Over the past year I have gone several times to the cemetery to “visit” her—oh, I know she isn’t there. But my heart is drawn there. In the odd mysteriousness that is grieving, I have discovered that being in the cemetery brings me comfort. There I have felt free to talk to her, to update her on our church, to share with her about the happenings in my life, and to tell her how much I miss her.
The last Saturday of June—after our Baptist Women in Ministry gathering and all of the events of General Assembly, I found myself driving to the cemetery. I hadn’t been to visit in a while, not since her grave marker had been put in place, and I was eager to see it and to “talk” to her.

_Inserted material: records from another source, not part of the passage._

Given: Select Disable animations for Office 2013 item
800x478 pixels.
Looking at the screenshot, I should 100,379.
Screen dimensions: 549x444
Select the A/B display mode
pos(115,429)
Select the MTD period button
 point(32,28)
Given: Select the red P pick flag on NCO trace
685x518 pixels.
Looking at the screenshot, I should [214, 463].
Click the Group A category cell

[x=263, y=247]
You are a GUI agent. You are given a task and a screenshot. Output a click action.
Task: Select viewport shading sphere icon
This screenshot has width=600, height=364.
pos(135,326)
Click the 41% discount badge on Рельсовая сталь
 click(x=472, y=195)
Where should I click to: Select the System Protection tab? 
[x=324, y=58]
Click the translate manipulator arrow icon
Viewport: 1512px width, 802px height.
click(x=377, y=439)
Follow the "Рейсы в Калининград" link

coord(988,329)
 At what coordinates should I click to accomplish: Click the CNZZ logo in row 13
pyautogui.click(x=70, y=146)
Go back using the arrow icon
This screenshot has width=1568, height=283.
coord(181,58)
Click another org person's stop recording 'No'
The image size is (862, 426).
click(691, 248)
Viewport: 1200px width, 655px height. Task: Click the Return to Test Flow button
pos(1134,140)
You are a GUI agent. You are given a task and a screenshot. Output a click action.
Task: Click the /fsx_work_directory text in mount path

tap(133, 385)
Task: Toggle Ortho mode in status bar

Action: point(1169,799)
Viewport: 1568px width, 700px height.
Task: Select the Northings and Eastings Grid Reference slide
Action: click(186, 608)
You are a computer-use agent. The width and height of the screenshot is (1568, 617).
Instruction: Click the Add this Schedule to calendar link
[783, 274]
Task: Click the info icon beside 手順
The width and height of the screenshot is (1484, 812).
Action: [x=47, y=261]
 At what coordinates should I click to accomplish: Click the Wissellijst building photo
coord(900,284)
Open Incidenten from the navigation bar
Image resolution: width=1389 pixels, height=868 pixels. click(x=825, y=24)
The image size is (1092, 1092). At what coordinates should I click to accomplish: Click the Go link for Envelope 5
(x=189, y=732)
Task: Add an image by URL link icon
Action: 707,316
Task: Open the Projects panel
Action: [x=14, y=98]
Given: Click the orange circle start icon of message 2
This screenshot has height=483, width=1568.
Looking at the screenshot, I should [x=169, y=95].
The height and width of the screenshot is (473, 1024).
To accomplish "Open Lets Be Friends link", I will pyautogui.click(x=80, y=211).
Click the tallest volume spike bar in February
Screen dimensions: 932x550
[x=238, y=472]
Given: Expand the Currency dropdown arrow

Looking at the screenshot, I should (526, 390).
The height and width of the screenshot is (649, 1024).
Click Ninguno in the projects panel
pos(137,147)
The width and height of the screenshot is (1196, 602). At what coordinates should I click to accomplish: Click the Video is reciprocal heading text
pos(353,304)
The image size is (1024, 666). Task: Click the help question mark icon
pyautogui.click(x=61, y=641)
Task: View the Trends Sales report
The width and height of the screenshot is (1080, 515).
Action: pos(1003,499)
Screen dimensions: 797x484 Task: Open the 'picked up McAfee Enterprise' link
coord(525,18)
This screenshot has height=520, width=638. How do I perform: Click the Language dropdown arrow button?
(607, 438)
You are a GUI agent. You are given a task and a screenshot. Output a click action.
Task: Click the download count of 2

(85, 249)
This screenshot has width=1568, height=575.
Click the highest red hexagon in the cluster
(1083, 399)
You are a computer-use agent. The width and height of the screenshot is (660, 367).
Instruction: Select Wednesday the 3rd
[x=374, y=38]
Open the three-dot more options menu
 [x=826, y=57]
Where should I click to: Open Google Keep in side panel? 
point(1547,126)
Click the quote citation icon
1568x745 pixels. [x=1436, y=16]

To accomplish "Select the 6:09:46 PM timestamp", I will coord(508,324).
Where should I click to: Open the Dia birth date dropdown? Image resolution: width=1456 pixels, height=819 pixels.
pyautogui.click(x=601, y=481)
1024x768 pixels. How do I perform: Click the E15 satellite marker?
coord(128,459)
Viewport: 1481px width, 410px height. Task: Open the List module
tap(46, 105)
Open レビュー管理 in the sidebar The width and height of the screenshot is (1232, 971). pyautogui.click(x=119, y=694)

I parked where I always park—and walked toward the place where her grave is. But I didn’t see her marker. I walked up and down the row—looking for it. It was nowhere to be found. I moved to the nearby rows. It was not there either. I searched the entire section. I walked to the back section, examining each grave marker, looking for her name. Not there either. Not anywhere. I knew she wasn’t up in the front section, but I went there anyway, searching for her, paying careful attention to the newest grave markers. But I couldn’t find Gwen.
And that was when I started talking to her, “Okay, Gwen, where are you? I can’t find you. Where have you gone? I know, I know where you should be. But you aren’t there. Where are you!?”
When I stopped for a moment, I heard myself saying those words, and I realized that I finally was saying out loud what I had been feeling all year. My heart has called out to her in these hard days of grieving—wanting to know where she is, where she has gone. My faith offers me assurance that she is with God, but my heart still hasn’t figured out what that means. My heart still cries out—wanting her to be here with me.
The next day at church I told my story to her husband, Charles, explaining how I had looked and looked for Gwen but couldn’t find her. He assured me that I had been right about the location. Gwen was where she was supposed to be. But the grave marker had had a mistake on it and had been removed in order to make the correction.
I now know for certain “where” Gwen is in the cemetery, but day-by-day I am learning, my heart is slowly learning, that my friend, Gwen Brown, is with the God she loved, the God she served. Gwen is in a place where she is loved, a place where she is healed and whole.
And I am here—still missing her.
Pam Durso is executive director, Baptist Women in Ministry, Atlanta, Georgia.